_Goal 1:_ Repeat the entries from the line containing "556x279 pixels." through the line containing "pyautogui.click(x=240, y=103)", including both of those lines.
_Goal 2:_ Continue the text about the cost of closing aging nuclear reactors from the point where it stops.

Antinuclear

Australian news, and some related international items

USA cannot afford the cost of closing down old nuclear reactors

 The cost is projected at $400 million to $1 billion per reactor, which in some cases is more than what it cost to build the plants in the 1960s and ’70s.

As Reactors Age, the Money to Close Them Lags NYT, By MATTHEW L. WALD March 20, 2012 WASHINGTON — The operators of 20 of the nation’s aging nuclear reactors, including some whose licenses expire soon, have not saved nearly enough money for prompt and proper dismantling. If it turns out
that they must close, the owners intend to let them sit like
industrial relics for 20 to 60 years or even longer while interest
accrues in the reactors’ retirement accounts.

_The records:_
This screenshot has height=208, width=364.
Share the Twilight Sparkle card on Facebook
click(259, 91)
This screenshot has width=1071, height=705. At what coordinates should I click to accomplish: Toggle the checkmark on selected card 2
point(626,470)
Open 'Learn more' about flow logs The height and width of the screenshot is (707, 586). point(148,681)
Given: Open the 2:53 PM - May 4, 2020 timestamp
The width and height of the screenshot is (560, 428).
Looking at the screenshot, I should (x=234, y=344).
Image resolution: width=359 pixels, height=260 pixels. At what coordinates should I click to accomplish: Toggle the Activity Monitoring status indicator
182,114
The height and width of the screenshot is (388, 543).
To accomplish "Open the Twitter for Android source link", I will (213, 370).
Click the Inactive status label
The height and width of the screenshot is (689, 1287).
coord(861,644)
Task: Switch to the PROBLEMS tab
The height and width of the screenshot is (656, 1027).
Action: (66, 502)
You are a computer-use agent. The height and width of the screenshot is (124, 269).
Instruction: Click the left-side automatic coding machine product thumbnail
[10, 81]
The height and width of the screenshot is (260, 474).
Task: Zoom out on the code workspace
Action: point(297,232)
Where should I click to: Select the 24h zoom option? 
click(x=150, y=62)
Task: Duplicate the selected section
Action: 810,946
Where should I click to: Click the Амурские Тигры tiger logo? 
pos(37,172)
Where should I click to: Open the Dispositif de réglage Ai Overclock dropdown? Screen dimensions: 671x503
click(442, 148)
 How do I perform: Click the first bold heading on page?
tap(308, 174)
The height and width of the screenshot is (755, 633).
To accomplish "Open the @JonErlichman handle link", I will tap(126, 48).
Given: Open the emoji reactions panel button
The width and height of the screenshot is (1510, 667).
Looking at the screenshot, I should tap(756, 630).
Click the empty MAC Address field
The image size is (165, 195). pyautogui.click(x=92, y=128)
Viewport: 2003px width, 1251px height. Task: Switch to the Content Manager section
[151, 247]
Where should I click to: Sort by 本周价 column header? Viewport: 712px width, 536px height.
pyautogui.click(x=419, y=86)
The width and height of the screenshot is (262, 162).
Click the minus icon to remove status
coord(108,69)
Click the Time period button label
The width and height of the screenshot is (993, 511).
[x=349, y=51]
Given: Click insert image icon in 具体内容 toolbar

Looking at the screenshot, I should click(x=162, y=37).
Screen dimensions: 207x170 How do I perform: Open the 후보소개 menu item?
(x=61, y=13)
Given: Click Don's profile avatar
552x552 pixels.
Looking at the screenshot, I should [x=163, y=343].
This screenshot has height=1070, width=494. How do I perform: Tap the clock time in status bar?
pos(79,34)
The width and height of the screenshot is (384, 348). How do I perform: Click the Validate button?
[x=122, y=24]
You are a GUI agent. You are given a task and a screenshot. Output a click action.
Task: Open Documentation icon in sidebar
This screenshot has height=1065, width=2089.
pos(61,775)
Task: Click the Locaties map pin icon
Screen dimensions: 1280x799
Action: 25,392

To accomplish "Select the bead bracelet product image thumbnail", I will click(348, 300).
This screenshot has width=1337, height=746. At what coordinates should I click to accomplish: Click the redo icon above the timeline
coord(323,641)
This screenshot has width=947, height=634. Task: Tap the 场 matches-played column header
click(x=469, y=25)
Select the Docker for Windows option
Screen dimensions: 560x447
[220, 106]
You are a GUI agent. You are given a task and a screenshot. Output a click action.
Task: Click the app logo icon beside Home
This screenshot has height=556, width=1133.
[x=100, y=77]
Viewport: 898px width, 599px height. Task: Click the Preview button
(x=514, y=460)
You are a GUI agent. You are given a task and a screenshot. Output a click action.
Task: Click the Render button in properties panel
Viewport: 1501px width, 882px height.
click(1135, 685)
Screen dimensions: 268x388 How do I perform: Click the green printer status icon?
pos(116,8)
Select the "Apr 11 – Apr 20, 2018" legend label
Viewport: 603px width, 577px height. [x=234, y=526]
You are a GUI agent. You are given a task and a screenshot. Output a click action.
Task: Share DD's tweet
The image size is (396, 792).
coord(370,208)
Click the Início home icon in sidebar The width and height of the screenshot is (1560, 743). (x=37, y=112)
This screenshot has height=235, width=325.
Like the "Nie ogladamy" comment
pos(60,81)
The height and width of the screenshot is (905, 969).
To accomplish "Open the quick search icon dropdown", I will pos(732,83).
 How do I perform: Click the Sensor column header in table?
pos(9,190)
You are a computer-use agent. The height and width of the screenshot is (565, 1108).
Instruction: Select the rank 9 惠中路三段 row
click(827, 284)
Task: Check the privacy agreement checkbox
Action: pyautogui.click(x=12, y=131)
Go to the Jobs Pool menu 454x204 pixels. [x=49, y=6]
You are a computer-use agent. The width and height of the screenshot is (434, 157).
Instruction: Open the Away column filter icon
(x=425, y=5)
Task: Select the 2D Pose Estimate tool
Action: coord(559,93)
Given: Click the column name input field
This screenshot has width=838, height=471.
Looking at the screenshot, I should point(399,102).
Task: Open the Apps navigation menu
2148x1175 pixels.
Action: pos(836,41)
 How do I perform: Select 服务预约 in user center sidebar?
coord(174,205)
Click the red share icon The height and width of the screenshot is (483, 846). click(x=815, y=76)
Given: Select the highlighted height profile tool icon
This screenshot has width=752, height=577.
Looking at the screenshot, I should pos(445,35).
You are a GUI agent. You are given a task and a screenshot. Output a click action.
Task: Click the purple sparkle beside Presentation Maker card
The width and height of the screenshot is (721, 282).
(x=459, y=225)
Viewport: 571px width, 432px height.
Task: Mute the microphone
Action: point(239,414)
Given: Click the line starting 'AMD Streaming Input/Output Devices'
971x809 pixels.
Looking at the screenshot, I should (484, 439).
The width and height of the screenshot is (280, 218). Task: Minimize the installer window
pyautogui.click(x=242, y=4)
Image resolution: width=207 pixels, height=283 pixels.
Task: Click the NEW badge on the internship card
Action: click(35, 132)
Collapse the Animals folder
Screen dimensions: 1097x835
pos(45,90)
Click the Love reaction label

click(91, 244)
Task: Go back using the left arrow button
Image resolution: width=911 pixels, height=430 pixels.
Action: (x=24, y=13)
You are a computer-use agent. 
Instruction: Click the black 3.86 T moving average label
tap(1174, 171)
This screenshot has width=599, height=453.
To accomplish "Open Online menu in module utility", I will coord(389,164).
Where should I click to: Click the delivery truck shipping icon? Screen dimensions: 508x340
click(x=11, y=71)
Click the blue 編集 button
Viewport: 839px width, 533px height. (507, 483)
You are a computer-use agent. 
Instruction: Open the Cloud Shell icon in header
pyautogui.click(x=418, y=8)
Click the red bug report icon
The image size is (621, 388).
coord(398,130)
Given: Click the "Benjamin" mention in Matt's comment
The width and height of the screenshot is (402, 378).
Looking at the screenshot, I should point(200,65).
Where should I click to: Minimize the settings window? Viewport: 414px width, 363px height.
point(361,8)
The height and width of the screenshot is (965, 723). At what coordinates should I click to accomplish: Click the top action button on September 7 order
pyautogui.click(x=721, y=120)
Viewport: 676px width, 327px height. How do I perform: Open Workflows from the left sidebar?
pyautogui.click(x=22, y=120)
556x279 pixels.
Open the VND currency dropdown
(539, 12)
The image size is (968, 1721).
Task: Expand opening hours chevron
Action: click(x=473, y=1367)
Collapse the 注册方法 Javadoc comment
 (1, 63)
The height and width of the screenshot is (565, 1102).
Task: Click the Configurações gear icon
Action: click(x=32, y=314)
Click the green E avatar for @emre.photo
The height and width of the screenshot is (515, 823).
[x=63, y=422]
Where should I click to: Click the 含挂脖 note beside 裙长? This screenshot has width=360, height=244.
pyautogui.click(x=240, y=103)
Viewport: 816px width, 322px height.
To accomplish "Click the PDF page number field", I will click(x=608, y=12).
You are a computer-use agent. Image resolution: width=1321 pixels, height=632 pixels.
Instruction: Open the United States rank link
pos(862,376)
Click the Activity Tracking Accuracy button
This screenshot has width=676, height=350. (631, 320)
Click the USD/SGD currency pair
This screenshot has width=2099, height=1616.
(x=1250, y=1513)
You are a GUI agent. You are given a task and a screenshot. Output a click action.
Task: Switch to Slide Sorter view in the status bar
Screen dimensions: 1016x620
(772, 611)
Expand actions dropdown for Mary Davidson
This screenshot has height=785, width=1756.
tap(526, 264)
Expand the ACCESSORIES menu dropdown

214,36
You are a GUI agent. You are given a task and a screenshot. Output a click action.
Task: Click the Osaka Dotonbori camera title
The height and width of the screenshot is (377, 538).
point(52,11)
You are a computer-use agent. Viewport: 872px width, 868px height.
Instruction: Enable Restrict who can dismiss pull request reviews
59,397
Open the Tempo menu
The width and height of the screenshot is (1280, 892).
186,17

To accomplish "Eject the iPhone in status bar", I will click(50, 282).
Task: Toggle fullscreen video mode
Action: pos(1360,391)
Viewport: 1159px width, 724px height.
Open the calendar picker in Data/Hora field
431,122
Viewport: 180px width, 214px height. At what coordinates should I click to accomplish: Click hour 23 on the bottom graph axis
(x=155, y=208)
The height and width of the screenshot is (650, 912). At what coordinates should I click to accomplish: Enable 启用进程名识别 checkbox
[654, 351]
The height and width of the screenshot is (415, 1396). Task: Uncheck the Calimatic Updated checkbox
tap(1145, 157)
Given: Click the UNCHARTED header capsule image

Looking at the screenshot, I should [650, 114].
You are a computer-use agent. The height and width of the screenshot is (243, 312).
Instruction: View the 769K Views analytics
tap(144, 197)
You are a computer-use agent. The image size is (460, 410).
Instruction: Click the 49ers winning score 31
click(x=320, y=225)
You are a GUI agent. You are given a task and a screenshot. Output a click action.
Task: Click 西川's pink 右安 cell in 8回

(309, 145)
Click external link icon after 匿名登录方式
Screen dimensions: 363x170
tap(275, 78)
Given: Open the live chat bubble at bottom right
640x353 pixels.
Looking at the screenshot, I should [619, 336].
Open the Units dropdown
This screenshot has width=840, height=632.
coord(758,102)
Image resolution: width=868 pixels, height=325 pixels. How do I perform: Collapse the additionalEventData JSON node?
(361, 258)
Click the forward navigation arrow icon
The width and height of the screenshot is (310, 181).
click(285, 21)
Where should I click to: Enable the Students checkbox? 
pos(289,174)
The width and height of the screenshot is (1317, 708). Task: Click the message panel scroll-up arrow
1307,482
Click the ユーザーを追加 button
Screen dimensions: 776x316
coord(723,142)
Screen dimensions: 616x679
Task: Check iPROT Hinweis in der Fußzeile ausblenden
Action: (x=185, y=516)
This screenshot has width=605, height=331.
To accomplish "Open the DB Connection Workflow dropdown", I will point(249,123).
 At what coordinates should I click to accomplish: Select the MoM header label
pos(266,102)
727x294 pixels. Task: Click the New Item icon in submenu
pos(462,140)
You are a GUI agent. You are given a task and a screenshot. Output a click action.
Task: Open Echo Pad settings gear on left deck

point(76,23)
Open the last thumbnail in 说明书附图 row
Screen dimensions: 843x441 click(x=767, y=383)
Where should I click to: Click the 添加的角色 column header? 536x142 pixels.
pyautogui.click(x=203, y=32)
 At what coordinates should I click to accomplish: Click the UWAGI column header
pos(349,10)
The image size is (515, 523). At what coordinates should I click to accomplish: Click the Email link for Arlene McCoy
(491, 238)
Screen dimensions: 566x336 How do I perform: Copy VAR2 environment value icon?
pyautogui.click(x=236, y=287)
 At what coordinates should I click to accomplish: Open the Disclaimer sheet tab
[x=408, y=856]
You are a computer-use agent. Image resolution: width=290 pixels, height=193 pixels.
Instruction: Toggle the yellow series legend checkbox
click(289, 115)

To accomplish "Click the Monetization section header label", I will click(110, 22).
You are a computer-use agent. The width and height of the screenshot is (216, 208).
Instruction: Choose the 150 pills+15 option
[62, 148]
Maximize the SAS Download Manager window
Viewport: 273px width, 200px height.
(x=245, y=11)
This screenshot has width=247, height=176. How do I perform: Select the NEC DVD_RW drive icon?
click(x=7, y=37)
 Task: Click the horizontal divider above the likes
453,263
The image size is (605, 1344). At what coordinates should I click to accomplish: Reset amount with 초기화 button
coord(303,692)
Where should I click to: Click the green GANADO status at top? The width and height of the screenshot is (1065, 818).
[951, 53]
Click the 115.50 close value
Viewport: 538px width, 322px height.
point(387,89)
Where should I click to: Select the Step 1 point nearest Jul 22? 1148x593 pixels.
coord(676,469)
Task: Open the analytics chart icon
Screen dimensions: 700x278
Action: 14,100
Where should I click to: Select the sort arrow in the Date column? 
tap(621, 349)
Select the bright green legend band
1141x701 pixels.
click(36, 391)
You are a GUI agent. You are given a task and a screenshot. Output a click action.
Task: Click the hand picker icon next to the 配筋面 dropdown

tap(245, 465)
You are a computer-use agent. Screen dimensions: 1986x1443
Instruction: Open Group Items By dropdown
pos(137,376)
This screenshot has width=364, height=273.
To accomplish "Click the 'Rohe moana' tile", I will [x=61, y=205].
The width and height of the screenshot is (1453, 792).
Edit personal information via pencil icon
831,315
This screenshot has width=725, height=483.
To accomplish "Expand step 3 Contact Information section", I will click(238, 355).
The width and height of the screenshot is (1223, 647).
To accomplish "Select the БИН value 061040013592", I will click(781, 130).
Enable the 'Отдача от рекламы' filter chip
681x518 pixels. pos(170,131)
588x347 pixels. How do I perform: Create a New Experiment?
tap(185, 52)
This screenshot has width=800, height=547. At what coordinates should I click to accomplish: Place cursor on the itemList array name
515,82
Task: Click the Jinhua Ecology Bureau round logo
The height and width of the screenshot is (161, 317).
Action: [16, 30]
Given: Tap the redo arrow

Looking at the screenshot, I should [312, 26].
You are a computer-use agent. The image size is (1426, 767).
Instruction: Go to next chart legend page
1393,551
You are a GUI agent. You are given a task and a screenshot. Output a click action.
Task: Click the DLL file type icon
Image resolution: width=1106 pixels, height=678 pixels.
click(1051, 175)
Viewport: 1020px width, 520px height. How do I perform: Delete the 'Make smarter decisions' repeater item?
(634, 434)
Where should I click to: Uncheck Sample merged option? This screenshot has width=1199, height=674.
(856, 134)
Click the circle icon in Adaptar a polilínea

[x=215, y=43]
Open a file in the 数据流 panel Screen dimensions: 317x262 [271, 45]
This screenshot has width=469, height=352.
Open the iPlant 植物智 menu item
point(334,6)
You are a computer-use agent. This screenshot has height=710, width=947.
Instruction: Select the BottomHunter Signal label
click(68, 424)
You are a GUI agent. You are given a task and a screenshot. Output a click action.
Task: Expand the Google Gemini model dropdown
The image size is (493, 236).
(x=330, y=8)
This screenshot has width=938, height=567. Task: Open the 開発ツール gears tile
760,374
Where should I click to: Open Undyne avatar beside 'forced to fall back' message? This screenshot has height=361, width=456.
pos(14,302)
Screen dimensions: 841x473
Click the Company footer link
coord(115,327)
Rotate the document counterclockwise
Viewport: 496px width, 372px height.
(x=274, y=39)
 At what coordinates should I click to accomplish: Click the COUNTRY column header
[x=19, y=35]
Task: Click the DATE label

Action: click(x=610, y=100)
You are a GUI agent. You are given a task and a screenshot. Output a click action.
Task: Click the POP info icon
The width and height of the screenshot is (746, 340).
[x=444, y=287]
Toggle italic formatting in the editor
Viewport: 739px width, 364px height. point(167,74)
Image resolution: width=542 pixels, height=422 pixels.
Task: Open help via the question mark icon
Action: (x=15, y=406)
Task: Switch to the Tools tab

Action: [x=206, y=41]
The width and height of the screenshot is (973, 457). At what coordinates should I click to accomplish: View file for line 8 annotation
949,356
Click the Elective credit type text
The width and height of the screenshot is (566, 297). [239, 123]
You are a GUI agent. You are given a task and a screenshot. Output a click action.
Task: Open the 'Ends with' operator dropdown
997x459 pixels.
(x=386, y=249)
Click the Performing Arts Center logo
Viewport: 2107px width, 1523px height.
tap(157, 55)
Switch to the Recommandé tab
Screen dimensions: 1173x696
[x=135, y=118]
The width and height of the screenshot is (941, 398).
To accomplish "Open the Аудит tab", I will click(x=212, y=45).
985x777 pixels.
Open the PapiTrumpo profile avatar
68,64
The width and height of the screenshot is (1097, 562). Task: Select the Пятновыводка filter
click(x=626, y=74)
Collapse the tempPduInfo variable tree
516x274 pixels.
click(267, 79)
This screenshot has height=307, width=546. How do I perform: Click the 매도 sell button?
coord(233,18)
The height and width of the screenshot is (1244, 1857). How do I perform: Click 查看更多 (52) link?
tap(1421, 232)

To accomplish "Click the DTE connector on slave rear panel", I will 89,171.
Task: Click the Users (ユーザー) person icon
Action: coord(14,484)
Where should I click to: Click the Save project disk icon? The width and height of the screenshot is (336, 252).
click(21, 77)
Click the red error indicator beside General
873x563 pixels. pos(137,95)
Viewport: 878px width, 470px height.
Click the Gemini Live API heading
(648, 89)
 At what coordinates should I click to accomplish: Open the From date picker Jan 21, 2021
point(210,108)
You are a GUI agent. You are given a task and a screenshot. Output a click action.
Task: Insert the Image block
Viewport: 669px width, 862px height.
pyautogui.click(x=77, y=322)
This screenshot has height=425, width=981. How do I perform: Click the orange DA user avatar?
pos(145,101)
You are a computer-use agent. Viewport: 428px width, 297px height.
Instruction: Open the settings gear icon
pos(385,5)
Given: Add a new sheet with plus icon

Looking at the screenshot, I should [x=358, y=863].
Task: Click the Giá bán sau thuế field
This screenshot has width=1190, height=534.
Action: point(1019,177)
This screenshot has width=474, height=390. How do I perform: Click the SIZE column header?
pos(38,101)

_Written reply 1:_
556x279 pixels.
Open the VND currency dropdown
(539, 12)
The image size is (968, 1721).
Task: Expand opening hours chevron
Action: click(x=473, y=1367)
Collapse the 注册方法 Javadoc comment
 (1, 63)
The height and width of the screenshot is (565, 1102).
Task: Click the Configurações gear icon
Action: click(x=32, y=314)
Click the green E avatar for @emre.photo
The height and width of the screenshot is (515, 823).
[x=63, y=422]
Where should I click to: Click the 含挂脖 note beside 裙长? This screenshot has width=360, height=244.
pyautogui.click(x=240, y=103)

_Written reply 2:_
Decommissioning a reactor is a painstaking and expensive process that
involves taking down huge structures and transporting the radioactive
materials to the few sites around the country that can bury them. The
cost is projected at $400 million to $1 billion per reactor, which in
some cases is more than what it cost to build the plants in the 1960s
and ’70s.

Mothballing the plants makes hundreds of acres of prime industrial
land unavailable for decades and leaves open the possibility that
radioactive contamination in the structures could spread. While the
radioactivity levels decline over time, many communities worry about
safe oversight.

Bills that once seemed far into the future may be coming due. The
license for Vermont Yankee in Vernon, Vt., at 40 the nation’s oldest
reactor, expires on Wednesday, for example. And while the Nuclear
Regulatory Commission has granted its owner, Entergy, a new 20-year
permit, the State of Vermont is trying to close the plant.

In New York, Gov. Andrew M. Cuomo has vowed to force the two operating
reactors at another Entergy plant, Indian Point, 35 miles north of
Midtown Manhattan, to shut down when their licenses expire in 2013 and
2015 by denying them state environmental permits.

Entergy is at least $90 million short of the projected $560 million
cost of dismantling Vermont Yankee; the company is at least $500
million short of the $1.5 billion estimated cost of dismantling Indian
Point 2 and 3.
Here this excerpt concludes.